| Task requirements |
Could you restate all of the records below exactly, with the pictures left out?

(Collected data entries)
|---|
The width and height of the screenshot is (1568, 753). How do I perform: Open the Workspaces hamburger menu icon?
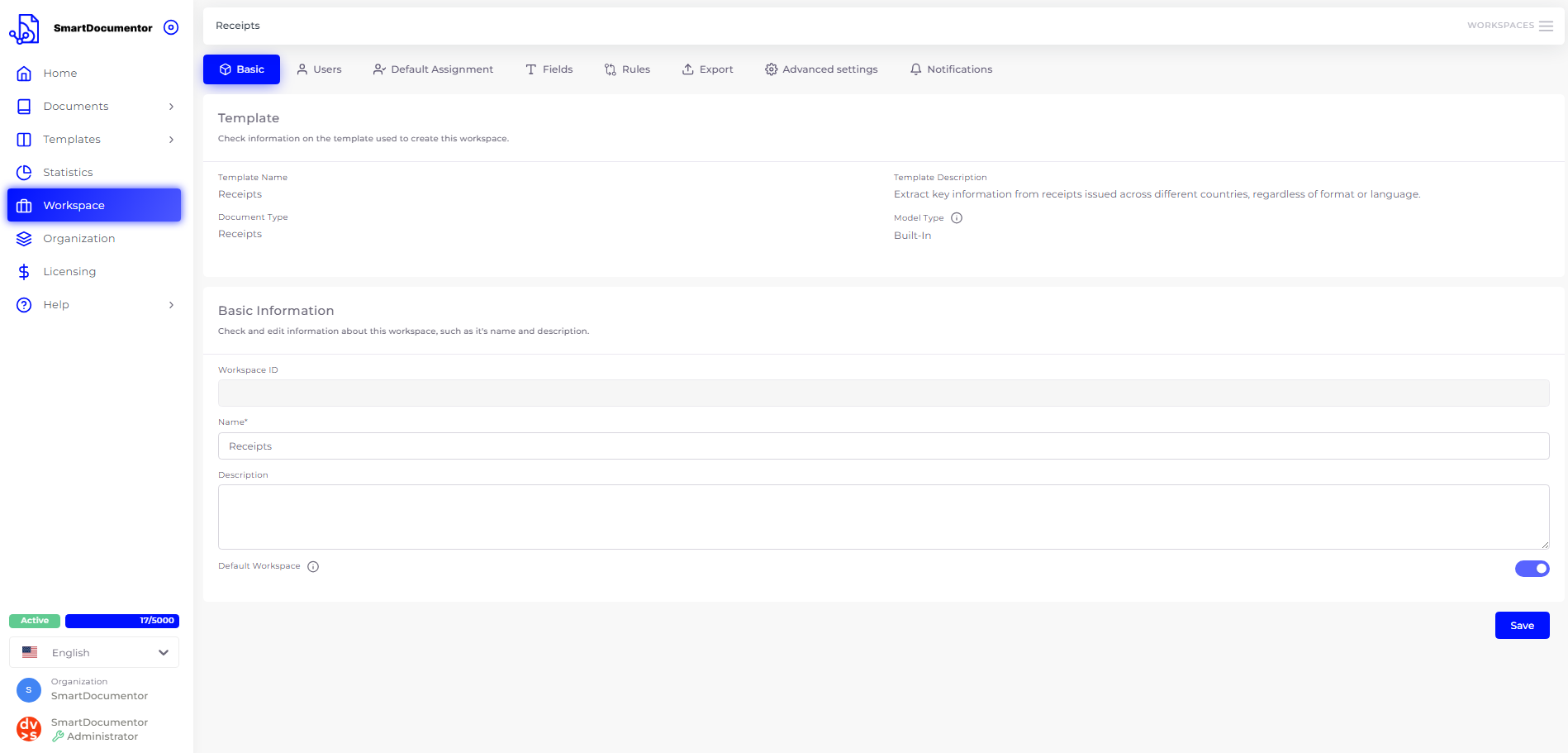coord(1546,26)
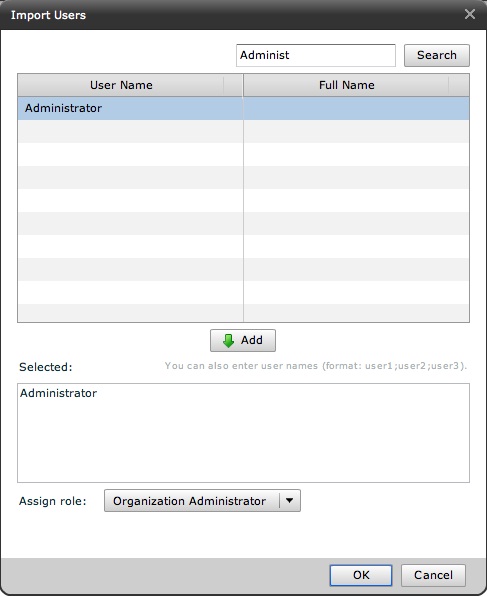Image resolution: width=488 pixels, height=597 pixels.
Task: Sort by User Name column header
Action: pyautogui.click(x=121, y=85)
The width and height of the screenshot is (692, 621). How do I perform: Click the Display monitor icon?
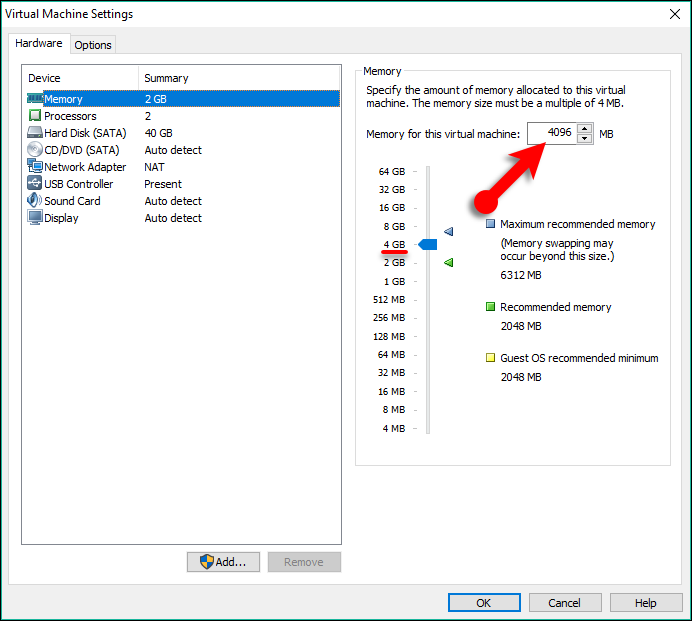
|---|
| Result |
The width and height of the screenshot is (1568, 753). How do I perform: Open the Workspaces hamburger menu icon?
coord(1546,26)
Image resolution: width=488 pixels, height=597 pixels.
Task: Sort by User Name column header
Action: pyautogui.click(x=121, y=85)
The width and height of the screenshot is (692, 621). How do I perform: Click the Display monitor icon?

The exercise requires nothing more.